#### What the task requires
Copy word for word the lines from the start of the records through the line that contains "Open Ship history", both included.

#### Source data
= Beginning of Section =

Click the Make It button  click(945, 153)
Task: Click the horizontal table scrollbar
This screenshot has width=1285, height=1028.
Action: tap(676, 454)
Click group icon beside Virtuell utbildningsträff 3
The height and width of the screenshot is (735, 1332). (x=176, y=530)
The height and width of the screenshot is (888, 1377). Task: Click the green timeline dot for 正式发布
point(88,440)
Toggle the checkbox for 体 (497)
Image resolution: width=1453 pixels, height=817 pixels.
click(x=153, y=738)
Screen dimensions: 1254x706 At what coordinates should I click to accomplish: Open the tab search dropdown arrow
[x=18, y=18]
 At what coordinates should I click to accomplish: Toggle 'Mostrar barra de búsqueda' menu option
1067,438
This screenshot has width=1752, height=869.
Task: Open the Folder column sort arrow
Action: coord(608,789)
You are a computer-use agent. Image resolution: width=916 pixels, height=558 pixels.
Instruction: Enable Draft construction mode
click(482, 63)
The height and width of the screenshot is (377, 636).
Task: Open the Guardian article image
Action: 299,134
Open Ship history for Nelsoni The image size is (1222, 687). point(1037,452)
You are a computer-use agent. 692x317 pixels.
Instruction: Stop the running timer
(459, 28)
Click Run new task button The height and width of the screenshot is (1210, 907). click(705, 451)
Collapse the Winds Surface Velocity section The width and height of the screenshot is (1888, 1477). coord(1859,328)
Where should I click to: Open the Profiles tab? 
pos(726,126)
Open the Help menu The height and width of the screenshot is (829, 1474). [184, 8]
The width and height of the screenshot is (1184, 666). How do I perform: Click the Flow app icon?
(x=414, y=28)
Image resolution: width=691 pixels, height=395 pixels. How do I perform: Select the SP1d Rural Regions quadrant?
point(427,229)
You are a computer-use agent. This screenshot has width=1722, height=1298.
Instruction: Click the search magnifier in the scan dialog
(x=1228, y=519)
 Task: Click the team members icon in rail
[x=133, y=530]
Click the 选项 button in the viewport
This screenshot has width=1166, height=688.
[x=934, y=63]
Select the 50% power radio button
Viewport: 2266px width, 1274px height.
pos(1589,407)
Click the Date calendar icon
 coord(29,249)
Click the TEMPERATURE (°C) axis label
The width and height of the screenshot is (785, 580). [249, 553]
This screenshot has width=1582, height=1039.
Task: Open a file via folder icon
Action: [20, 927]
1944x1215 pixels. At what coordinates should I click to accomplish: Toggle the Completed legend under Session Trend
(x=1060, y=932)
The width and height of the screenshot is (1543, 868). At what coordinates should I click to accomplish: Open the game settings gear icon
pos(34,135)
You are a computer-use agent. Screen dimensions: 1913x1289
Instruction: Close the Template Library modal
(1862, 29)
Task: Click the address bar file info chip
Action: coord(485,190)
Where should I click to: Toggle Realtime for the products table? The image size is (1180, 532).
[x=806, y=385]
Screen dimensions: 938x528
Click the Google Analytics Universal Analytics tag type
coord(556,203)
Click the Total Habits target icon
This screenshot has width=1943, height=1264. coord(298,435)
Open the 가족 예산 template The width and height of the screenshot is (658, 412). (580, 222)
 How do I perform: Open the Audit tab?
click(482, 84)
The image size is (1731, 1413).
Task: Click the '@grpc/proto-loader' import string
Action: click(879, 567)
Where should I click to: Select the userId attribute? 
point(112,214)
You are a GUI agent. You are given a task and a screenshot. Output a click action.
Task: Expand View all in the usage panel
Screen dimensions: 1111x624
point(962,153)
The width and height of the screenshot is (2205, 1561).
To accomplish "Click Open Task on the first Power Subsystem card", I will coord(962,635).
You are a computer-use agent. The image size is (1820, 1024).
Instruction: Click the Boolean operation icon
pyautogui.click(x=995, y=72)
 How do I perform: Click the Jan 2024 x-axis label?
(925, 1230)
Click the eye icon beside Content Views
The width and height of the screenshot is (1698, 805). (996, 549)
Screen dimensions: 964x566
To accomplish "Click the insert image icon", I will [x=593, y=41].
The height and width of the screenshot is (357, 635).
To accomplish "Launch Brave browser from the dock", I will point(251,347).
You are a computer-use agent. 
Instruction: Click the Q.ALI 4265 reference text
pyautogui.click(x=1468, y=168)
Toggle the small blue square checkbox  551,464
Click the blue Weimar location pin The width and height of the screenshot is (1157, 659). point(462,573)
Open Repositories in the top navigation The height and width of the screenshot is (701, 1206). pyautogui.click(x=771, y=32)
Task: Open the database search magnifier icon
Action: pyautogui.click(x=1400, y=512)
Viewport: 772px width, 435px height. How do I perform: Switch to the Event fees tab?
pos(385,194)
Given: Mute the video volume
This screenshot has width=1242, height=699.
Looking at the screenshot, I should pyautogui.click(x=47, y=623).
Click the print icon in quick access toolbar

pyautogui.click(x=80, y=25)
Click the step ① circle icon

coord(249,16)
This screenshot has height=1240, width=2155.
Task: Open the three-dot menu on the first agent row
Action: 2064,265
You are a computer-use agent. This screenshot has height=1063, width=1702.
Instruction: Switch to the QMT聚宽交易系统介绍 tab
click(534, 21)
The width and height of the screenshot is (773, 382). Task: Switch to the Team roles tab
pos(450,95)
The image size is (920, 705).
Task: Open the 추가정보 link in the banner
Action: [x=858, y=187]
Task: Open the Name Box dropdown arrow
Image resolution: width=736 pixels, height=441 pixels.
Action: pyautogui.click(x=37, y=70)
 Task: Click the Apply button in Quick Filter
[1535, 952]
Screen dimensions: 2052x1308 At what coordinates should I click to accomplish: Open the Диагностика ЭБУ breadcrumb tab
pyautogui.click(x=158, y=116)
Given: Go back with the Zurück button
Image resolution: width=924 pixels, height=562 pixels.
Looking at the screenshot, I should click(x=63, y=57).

= End of Section =

#### Written answer
Click the Make It button  click(945, 153)
Task: Click the horizontal table scrollbar
This screenshot has width=1285, height=1028.
Action: tap(676, 454)
Click group icon beside Virtuell utbildningsträff 3
The height and width of the screenshot is (735, 1332). (x=176, y=530)
The height and width of the screenshot is (888, 1377). Task: Click the green timeline dot for 正式发布
point(88,440)
Toggle the checkbox for 体 (497)
Image resolution: width=1453 pixels, height=817 pixels.
click(x=153, y=738)
Screen dimensions: 1254x706 At what coordinates should I click to accomplish: Open the tab search dropdown arrow
[x=18, y=18]
 At what coordinates should I click to accomplish: Toggle 'Mostrar barra de búsqueda' menu option
1067,438
This screenshot has width=1752, height=869.
Task: Open the Folder column sort arrow
Action: coord(608,789)
You are a computer-use agent. Image resolution: width=916 pixels, height=558 pixels.
Instruction: Enable Draft construction mode
click(482, 63)
The height and width of the screenshot is (377, 636).
Task: Open the Guardian article image
Action: 299,134
Open Ship history for Nelsoni The image size is (1222, 687). point(1037,452)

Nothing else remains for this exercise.